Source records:
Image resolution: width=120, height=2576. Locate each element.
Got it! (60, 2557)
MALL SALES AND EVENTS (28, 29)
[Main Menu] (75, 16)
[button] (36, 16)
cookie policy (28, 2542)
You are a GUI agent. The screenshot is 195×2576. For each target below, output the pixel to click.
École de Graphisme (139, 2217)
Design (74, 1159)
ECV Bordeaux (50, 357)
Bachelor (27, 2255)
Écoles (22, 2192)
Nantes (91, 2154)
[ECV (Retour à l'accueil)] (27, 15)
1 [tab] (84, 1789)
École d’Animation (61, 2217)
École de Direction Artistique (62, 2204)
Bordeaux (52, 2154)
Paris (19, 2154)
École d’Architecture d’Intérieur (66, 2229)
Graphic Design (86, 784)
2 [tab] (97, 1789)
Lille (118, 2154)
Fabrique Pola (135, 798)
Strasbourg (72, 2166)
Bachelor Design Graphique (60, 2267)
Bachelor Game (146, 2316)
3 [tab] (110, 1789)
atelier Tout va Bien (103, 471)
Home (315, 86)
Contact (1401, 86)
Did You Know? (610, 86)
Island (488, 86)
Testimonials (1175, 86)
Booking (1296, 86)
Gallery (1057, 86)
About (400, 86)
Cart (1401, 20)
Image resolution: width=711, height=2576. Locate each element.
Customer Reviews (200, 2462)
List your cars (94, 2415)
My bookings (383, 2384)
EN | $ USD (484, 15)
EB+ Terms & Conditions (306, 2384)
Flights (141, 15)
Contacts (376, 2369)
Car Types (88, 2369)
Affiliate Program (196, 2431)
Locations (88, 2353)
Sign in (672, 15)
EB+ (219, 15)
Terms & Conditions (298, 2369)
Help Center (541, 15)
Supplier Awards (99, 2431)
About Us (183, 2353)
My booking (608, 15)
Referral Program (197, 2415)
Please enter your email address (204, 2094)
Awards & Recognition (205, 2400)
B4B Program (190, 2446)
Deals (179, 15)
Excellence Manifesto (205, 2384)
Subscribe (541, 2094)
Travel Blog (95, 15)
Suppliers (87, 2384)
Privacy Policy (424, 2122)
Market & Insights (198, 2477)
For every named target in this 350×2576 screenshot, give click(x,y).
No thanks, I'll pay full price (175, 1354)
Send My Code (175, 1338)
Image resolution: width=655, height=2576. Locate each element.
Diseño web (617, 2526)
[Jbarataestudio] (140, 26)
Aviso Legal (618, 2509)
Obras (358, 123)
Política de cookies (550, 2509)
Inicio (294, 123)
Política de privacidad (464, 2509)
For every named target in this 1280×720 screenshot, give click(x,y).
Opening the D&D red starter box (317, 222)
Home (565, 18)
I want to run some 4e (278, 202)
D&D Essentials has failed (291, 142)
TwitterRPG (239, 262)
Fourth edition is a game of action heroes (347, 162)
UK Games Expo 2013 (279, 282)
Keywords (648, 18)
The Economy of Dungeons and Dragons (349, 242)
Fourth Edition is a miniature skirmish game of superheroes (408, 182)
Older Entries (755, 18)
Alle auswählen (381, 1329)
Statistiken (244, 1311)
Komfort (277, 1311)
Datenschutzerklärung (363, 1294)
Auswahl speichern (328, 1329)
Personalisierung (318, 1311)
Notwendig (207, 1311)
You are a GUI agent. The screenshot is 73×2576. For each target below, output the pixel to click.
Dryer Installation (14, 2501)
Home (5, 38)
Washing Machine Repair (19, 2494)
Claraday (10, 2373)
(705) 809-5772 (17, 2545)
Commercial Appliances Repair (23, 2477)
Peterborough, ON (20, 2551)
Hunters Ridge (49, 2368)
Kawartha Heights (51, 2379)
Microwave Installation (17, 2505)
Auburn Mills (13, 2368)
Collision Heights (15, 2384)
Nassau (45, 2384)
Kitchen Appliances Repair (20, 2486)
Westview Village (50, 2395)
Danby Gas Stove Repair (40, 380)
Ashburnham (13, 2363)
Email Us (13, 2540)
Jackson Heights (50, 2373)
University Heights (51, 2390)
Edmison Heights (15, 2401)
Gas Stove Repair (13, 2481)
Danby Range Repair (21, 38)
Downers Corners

* **Assigned task**
Above this instruction are the records; retype exactly the lines from the one containing "Bachelor Game (146, 2316)" up to and including the one containing "Locations (88, 2353)".

* **Response to the task**
Bachelor Game (146, 2316)
3 [tab] (110, 1789)
atelier Tout va Bien (103, 471)
Home (315, 86)
Contact (1401, 86)
Did You Know? (610, 86)
Island (488, 86)
Testimonials (1175, 86)
Booking (1296, 86)
Gallery (1057, 86)
About (400, 86)
Cart (1401, 20)
Image resolution: width=711, height=2576. Locate each element.
Customer Reviews (200, 2462)
List your cars (94, 2415)
My bookings (383, 2384)
EN | $ USD (484, 15)
EB+ Terms & Conditions (306, 2384)
Flights (141, 15)
Contacts (376, 2369)
Car Types (88, 2369)
Affiliate Program (196, 2431)
Locations (88, 2353)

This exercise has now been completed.